EXERCISE PROMPT:
Please lay out the lines of the records as a Markdown table with columns "No." and "Line", starting at the line containing "Click the VIP服務 diamond icon" and ending at the end of the records. Number each row and leave out blank lines.

#####

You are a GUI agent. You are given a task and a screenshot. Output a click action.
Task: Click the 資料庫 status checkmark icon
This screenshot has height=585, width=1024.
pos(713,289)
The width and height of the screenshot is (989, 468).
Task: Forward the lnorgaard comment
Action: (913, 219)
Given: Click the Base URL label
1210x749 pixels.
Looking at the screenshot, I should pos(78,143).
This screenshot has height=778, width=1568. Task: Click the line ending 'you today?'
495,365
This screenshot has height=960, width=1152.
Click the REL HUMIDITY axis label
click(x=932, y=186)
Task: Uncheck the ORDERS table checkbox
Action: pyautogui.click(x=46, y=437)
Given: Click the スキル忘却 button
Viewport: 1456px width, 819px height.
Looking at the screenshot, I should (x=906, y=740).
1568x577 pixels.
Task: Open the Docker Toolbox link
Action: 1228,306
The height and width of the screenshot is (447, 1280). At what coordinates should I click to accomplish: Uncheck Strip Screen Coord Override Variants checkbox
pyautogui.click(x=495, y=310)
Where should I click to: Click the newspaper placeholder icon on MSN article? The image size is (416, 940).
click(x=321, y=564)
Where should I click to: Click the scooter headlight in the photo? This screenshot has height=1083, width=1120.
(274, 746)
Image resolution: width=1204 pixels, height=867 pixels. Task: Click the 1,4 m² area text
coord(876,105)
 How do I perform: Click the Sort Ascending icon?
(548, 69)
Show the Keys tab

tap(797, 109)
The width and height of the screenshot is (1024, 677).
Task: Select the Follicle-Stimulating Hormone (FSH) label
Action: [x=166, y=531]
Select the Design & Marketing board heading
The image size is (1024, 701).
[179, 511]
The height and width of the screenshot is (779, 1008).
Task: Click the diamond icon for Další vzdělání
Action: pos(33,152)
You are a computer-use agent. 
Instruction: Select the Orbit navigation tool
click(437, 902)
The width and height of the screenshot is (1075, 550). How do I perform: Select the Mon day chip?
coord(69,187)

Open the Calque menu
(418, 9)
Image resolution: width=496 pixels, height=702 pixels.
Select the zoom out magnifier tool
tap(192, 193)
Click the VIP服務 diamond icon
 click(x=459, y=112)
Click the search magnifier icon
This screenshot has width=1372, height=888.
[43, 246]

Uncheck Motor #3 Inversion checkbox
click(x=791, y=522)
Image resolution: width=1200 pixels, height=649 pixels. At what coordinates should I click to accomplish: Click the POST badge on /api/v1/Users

#####

RESPONSE BELOW:
| No. | Line |
|---|---|
| 1 | Click the VIP服務 diamond icon |
| 2 |  click(x=459, y=112) |
| 3 | Click the search magnifier icon |
| 4 | This screenshot has width=1372, height=888. |
| 5 | [43, 246] |
| 6 | Uncheck Motor #3 Inversion checkbox |
| 7 | click(x=791, y=522) |
| 8 | Image resolution: width=1200 pixels, height=649 pixels. At what coordinates should I click to accomplish: Click the POST badge on /api/v1/Users |